───── Supplied passage

CODEWITHSUNDEEP
c++dynamic-arrays
serencha
serencha

Reputation: 1

Dynamic array crashing at constructor

I'm trying to implement a dynamic array of strings for educational purpose. The problem that I ran into is the program crashing whenever I try to add strings to the empty array in my constructor.

Array::Array(string dir, string dim)
{
   size = 0;
   ptr = new string[size + 1];
   ptr[size] = dir;
   size++;
   ptr[size] = dim;
   size++;
}

I have int size and string *ptr declared in my header file. I originally thought this to be a out-of-bounds problem, but after looking at this post, I fixed the initial allocation to size + 1, but the persisting problem seems to prove otherwise.

Upvotes: 0

Views: 146

Answers (3)

hijackhi77
hijackhi77

Reputation: 61

As mentioned by Sid S, "changing the value of size does not change the size of the array."

And for your "inefficient" concern, a common trick that reflect to PaulMcKenzie and Daniel H's idea, is to use the doubling strategy. See the following C code for an simple idea:

#include <stdlib.h>

struct MyArray {
    int capacity;
    int size;
    int *data;
}

/* any other functions you would use, eg: create, destroy of MyArray */     

void push(struct MyArray myarray, int n) {

    if (size == capacity) {
        capacity *= 2;
        data = realloc(data, capacity*sizeof(int));
    }

    /* add the element to the end of data and increase size */
}

In this way, instead of doing realloc every time there is an element added, you would have a lower runtime in average.

──────────
───── Information provided

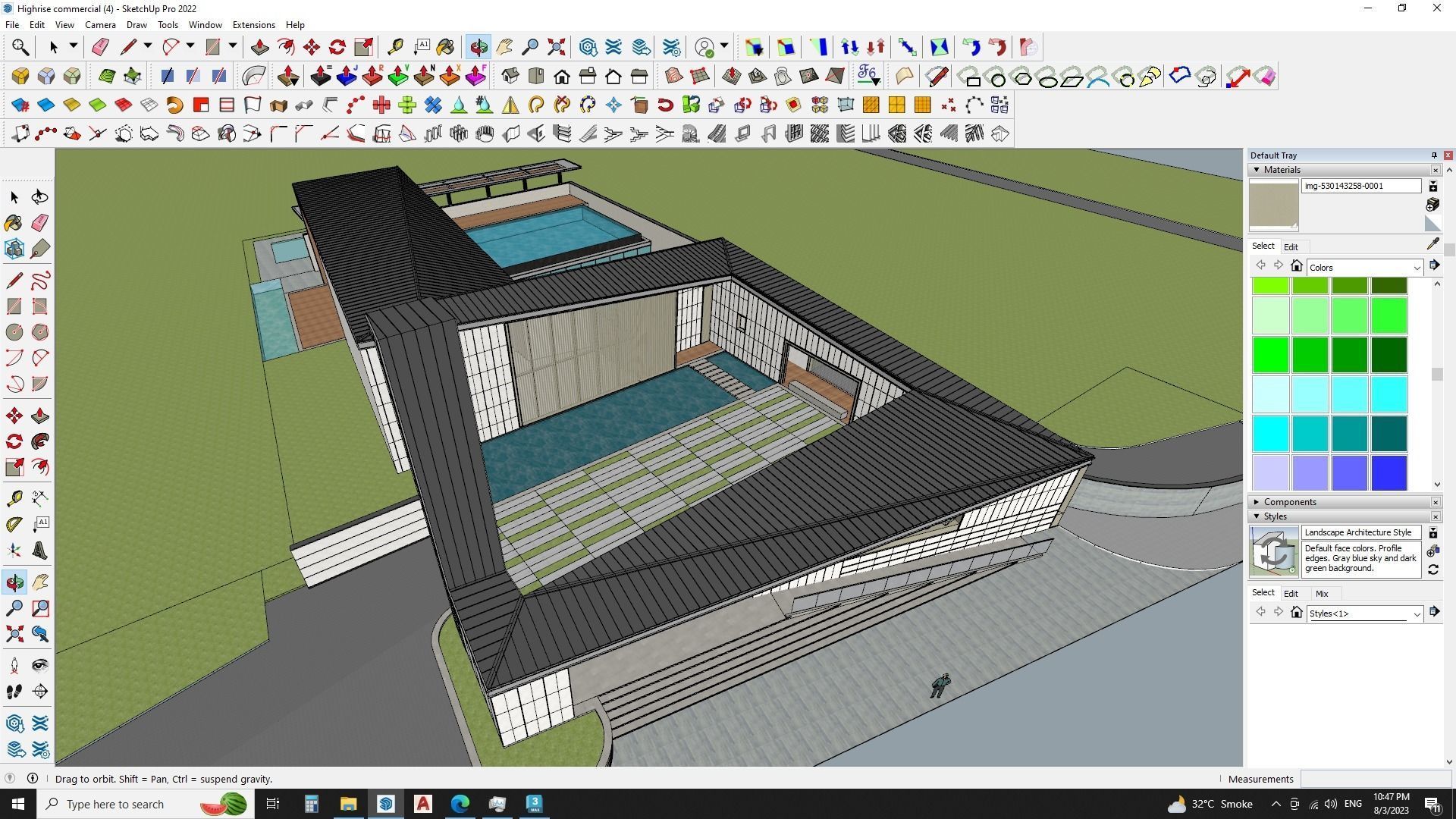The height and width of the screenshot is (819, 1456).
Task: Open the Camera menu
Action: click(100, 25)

──────────

In the forum thread about the crashing dynamic array, what strategy does the reply recommend so that realloc is not called every time an element is added?

The doubling strategy: when the size reaches the capacity, the capacity is doubled.